You must have thought me very negligent of your commissions; not only in buying your ruffles, but in never mentioning them; but my justification is most ample and verifiable. Your letters of Jan. 2d arrived but yesterday with the papers of Dec. 29. These are the mails that have so long been missing, and were shipwrecked or something on the Isle of Man. Now you see it was impossible for me to buy you a pair of ruffles for the 18th of January, when I did not receive the orders till the 5th of February.
You don't tell me a word (but that is not new to you) of Mr. Hamilton's wonderful eloquence, which converted a whole House of Commons on the five regiments. We have no such miracles here; five regiments might work such prodigies, but I never knew mere rhetoric gain above one or two proselytes at a time in all my practice.
We have a Prince Charles here, the Queen's brother; he is like her, but more like the Hows; low, but well made, good eyes and teeth. Princess Emily is very ill, has been blistered, and been blooded four times.

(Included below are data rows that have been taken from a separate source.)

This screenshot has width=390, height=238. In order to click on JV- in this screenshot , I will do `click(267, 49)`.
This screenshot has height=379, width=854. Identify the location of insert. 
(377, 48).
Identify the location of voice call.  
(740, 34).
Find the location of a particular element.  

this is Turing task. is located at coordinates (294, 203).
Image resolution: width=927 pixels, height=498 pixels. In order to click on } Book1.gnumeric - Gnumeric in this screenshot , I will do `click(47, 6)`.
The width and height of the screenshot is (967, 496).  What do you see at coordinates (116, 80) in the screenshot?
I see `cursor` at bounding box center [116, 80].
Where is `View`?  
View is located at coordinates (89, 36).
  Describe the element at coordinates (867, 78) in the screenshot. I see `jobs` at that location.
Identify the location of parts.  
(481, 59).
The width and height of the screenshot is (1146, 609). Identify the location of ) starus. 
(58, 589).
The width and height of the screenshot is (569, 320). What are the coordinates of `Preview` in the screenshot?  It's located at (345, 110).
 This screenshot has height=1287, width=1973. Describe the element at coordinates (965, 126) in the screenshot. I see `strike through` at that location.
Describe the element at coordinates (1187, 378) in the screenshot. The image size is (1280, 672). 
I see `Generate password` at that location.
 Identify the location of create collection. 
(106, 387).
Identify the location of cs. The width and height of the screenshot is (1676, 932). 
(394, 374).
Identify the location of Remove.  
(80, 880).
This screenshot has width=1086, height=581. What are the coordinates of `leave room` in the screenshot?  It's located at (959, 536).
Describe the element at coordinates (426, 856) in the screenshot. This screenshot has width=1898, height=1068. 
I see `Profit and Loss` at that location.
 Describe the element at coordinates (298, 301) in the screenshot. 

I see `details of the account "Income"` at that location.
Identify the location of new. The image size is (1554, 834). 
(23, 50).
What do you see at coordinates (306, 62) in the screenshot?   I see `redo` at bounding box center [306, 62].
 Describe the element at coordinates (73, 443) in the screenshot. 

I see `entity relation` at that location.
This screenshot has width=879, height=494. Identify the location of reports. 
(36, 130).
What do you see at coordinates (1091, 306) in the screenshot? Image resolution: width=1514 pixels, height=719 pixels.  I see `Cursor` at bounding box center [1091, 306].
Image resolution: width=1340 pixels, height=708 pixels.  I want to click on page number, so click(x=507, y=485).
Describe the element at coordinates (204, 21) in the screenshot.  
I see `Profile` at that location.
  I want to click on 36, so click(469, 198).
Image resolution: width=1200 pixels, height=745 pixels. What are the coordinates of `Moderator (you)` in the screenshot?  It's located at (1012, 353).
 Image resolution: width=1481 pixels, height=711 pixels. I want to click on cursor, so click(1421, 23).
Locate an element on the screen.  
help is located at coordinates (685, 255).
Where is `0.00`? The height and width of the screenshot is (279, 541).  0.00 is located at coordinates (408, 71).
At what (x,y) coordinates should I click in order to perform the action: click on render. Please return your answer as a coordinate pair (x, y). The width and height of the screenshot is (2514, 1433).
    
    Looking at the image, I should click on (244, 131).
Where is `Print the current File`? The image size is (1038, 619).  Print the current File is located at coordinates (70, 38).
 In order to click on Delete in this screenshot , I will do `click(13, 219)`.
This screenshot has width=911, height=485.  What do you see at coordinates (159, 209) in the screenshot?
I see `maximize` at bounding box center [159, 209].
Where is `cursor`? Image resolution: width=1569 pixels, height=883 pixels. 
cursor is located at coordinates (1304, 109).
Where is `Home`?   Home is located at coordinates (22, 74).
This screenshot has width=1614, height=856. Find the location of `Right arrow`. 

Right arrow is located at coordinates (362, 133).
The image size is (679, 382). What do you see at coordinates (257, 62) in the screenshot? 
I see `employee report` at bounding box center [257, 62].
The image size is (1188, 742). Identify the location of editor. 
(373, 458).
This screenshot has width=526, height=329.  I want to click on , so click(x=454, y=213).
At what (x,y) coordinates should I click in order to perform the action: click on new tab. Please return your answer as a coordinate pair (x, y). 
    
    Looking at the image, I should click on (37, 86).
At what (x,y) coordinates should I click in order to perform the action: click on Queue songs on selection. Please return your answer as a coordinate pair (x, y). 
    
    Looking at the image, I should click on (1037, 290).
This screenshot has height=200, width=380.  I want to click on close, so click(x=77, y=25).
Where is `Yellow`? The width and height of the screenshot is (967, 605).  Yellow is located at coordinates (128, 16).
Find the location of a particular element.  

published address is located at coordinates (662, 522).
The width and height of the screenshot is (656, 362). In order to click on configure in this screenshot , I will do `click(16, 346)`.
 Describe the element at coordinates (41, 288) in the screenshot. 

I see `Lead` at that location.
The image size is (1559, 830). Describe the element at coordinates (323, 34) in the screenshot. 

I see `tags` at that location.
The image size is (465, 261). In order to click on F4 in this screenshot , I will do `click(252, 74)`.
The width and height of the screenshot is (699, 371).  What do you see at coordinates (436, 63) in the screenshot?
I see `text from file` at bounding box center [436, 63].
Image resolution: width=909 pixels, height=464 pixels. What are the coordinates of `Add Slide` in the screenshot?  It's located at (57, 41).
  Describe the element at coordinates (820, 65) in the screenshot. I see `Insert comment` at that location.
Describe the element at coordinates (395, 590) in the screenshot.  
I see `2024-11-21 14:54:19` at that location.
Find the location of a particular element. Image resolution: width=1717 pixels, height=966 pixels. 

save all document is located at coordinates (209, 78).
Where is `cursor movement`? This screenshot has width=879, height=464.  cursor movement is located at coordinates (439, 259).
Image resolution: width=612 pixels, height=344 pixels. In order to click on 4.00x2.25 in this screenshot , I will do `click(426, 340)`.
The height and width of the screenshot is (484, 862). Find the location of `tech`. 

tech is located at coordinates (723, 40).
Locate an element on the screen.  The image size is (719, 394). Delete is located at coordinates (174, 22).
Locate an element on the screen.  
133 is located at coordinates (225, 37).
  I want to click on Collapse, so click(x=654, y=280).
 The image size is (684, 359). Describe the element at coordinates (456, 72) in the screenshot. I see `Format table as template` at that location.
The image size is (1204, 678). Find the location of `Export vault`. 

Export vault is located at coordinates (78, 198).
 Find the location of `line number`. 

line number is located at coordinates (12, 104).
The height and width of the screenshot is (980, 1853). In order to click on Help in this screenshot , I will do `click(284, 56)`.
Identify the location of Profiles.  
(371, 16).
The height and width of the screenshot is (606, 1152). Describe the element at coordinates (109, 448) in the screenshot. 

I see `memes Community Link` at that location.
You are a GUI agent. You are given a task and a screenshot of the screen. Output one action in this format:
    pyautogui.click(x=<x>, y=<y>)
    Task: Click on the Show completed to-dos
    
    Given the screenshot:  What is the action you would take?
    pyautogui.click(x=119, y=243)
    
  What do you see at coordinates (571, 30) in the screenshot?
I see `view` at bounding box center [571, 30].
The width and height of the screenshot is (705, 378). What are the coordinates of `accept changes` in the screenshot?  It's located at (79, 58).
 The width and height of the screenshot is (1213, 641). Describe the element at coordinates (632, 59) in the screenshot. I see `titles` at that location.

My books appear on Monday se'nnight: if I can find any quick conveyance for them, you shall have them; if not, as you are returning soon, I may as well keep them for you. Adieu! I grudge every word I write to you.
Letter 112To The Rev. Mr. Cole.(214)
Tuesday, Feb. 7, 1762. (PAGE 170)
Dear Sir, The little leisure I have to-day will, I trust, excuse my saying very few words in answer to your obliging letter, of which no part touches me more than what concerns your health, which, however, I rejoice to hear is reestablishing itself.
I am sorry I did not save you the trouble of cataloguing Ames's beads, by telling you that another person has actually done it, and designs to publish a new edition ranged in a different method. I don't know the gentleman's name, but he is a friend of Sir William Musgrave, from whom I had this information some months ago.
You will oblige me much by the sight of the volume you mention. Don't mind the epigrams you transcribe on my father. I have been inured to abuse on him from my birth. It is not a quarter of an hour ago since, cutting the leaves of a new dab called Anecdotes of Polite Literature, I found myself abused for having defended my father. I don't know the author, and suppose I never shall, for I find Glover's Leonidas is one of the things he admires—and so I leave them to be forgotten together, Fortunati Ambo!
I sent your letter to Ducarel, who has promised me those poems—I accepted the promise to get rid of him t'other day, when he would have talked me to death.
(214) A distinguished antiquary, better known by the assistance he gave to others than by publications of his own. He was vicar of Burnham, in the county of Bucks; and died December 16th, 1782, in his sixty-eighth year.-E.